Counselling Psychology degree students research positive effects of therapy animals

Georgian recently hosted a Therapeutic Animal Conference which brought students, faculty and industry experts together to learn about the implementation of therapeutic animal programs.

The conference celebrated the work related to the two-year federal research grant that Dr. Howard Bloom and Dr. Adam Stibbards have been working on with Sweet Charity and the Simcoe County District School Board. This year, Dr. Bloom and Dr. Stibbards brought Honours Bachelor of Counselling Psychology students on board to study the impacts of Sweet Charity’s Canine Ambassador program in schools and the human-animal connection.

Sarah Carder, a third-year student in the degree program, described her experience in this research project as “magical.” She helped conduct focus groups to interview high school students and faculty about their thoughts on therapy animals and draw connections between themes.

A person with blonde hair wearing a blue shirt and black pants, sitting with a Labrador therapy dog.
Third-year Georgian student Sarah Carder got to participate in the Therapeutic Animal Conference at the Barrie Campus.

“I didn’t know anything about applied research before I started this program,” Sarah says. “It was amazing meeting and interacting with the therapy dogs and hearing stories from students about how those dogs were changing their lives for the better, especially those with social anxiety.”

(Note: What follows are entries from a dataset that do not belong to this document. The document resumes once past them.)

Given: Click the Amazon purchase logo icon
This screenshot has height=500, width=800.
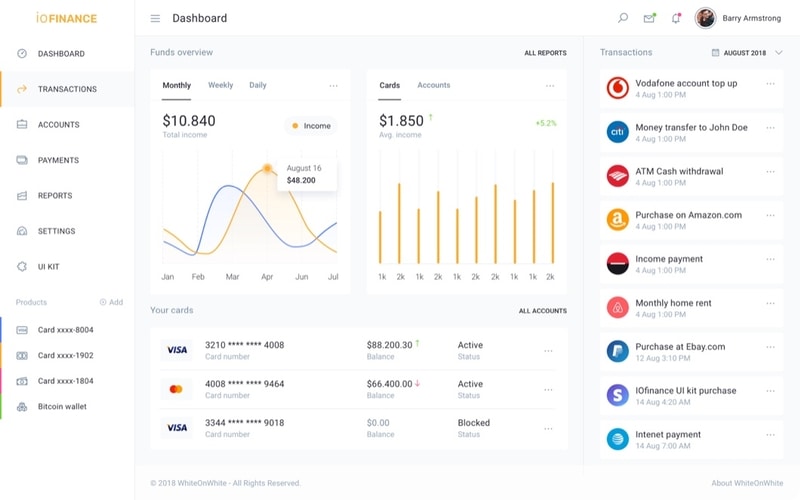Looking at the screenshot, I should pos(617,219).
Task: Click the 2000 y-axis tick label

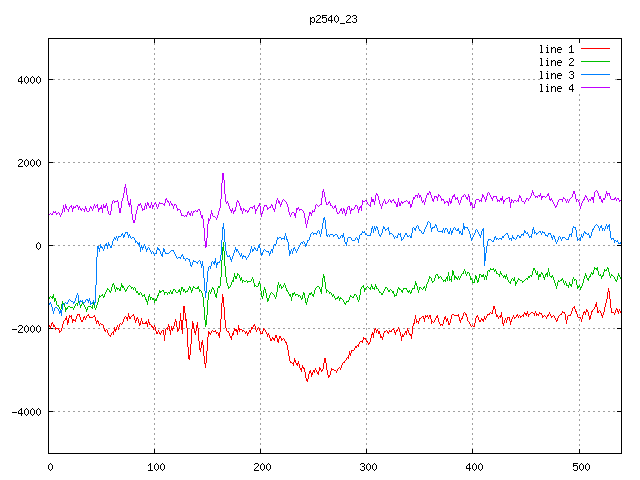Action: pos(27,163)
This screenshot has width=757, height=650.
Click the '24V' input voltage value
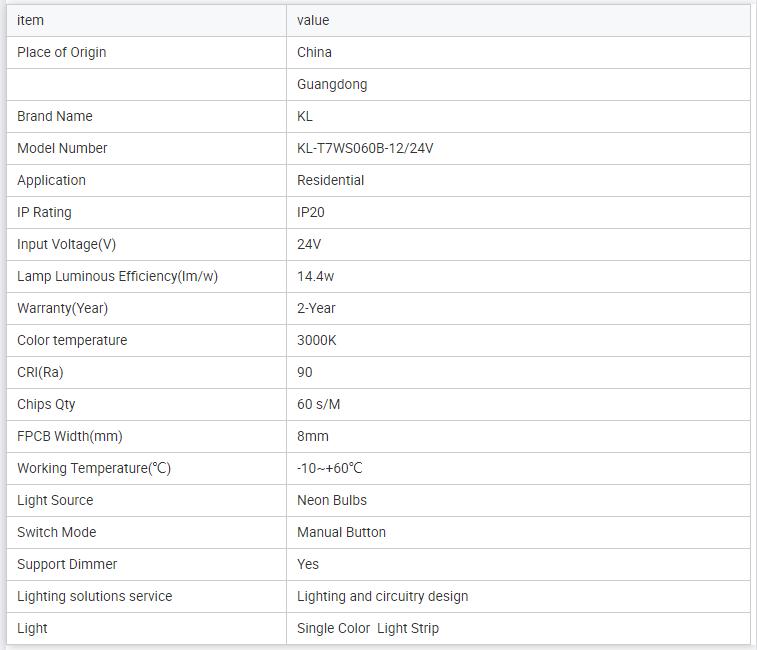[x=309, y=244]
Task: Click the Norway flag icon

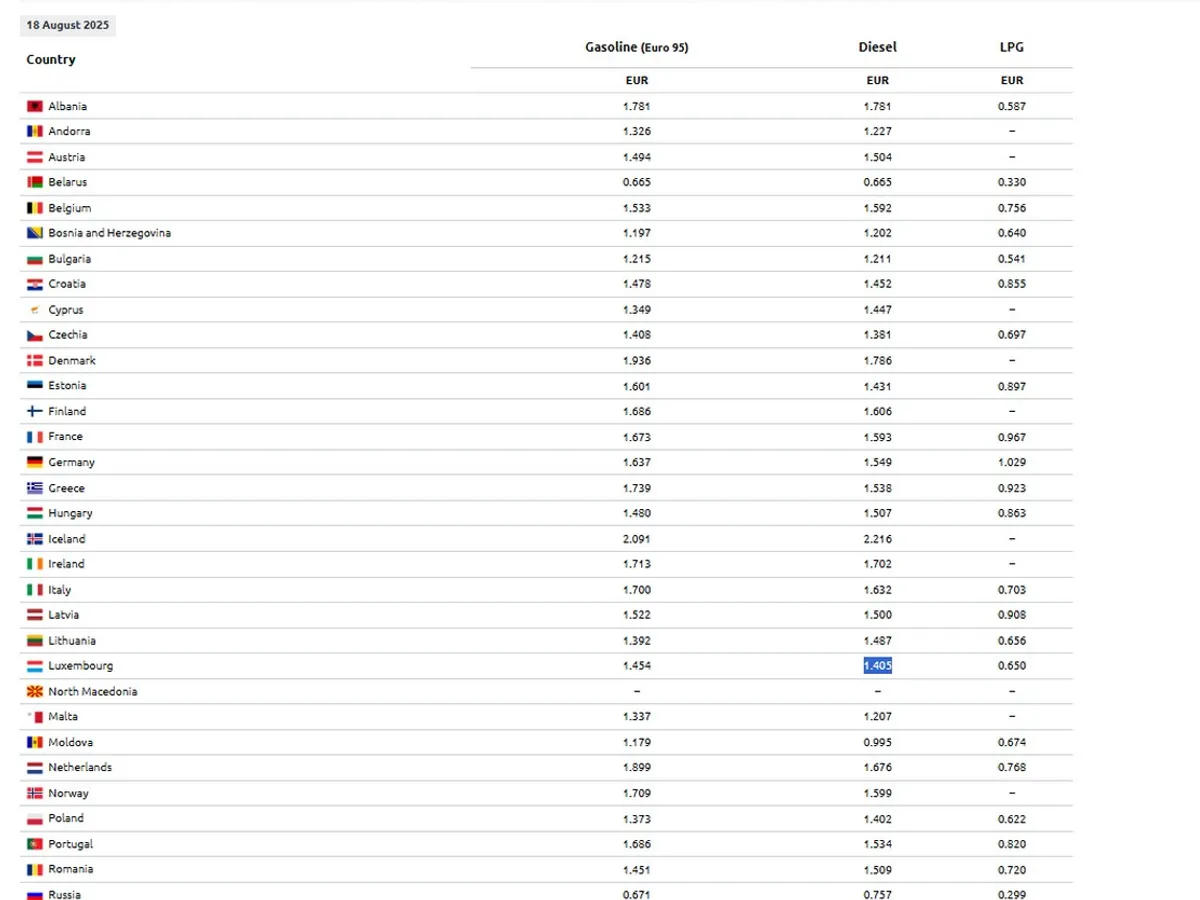Action: click(35, 793)
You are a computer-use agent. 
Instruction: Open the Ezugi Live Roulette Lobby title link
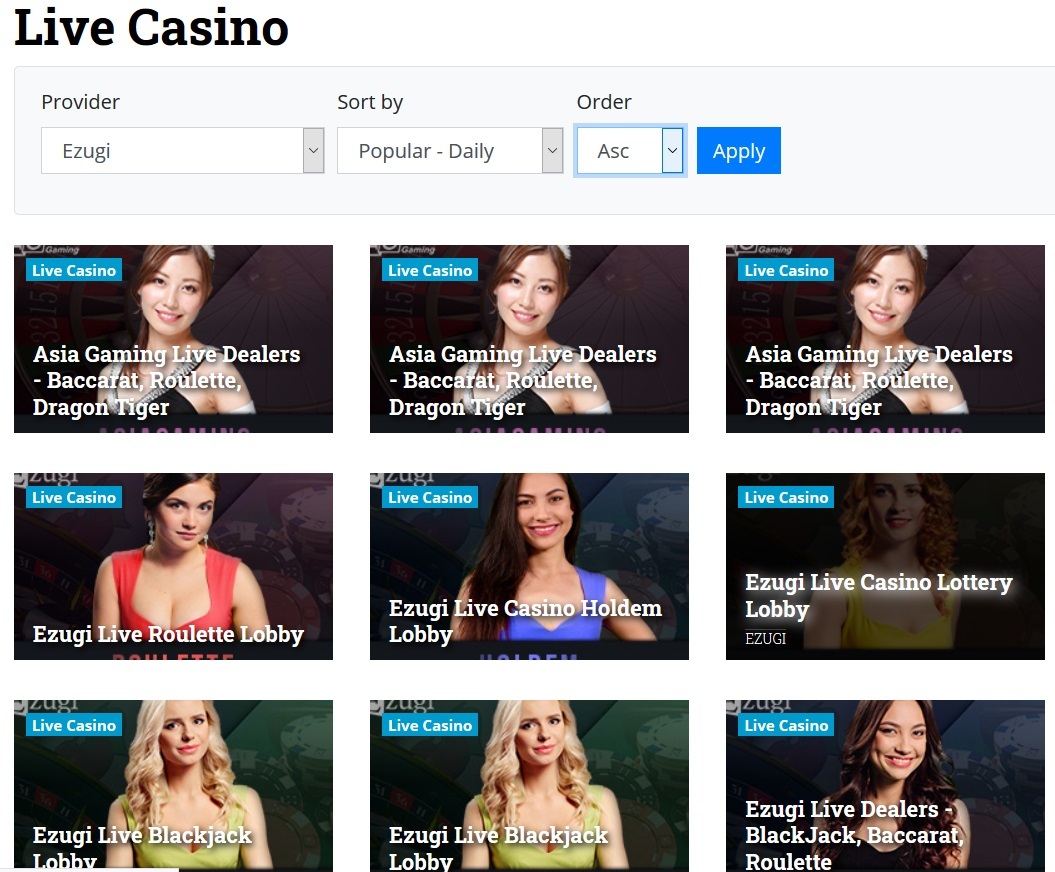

“I gained an unbelievable amount of knowledge and confidence from this experience, and I’m able to see how therapy animals can be replicated into many different practices. Dogs can provide a sense of calm and companionship, and I’m excited to see how I can integrate what I’ve learned into my own therapy practices in my future career,” she adds.

Dr. Bloom says it’s incredibly important to teach students about applied research and give them a space to put their learnings into practice.

Three people sit on a bench with a black therapy dog on a leash.

“This unique experiential learning opportunity allowed our students to explore the human condition and see how therapy animals can positively impact learning experiences in the college system and beyond. They also had a chance to network with others in the industry and share what they’ve learned with a larger audience, building that level of confidence to take on more projects.”

“It was wonderful to see how dedicated these students were to dive deeper into the world of research and innovation,” Dr. Bloom adds.

Throughout the process and at the conference, students were able to build relationships and collaborate with Georgian’s research and implementation partners, including Chris Samis, Superintendent of Education, Simcoe County District School Board and Jean Hargreaves, Founder of Sweet Charity.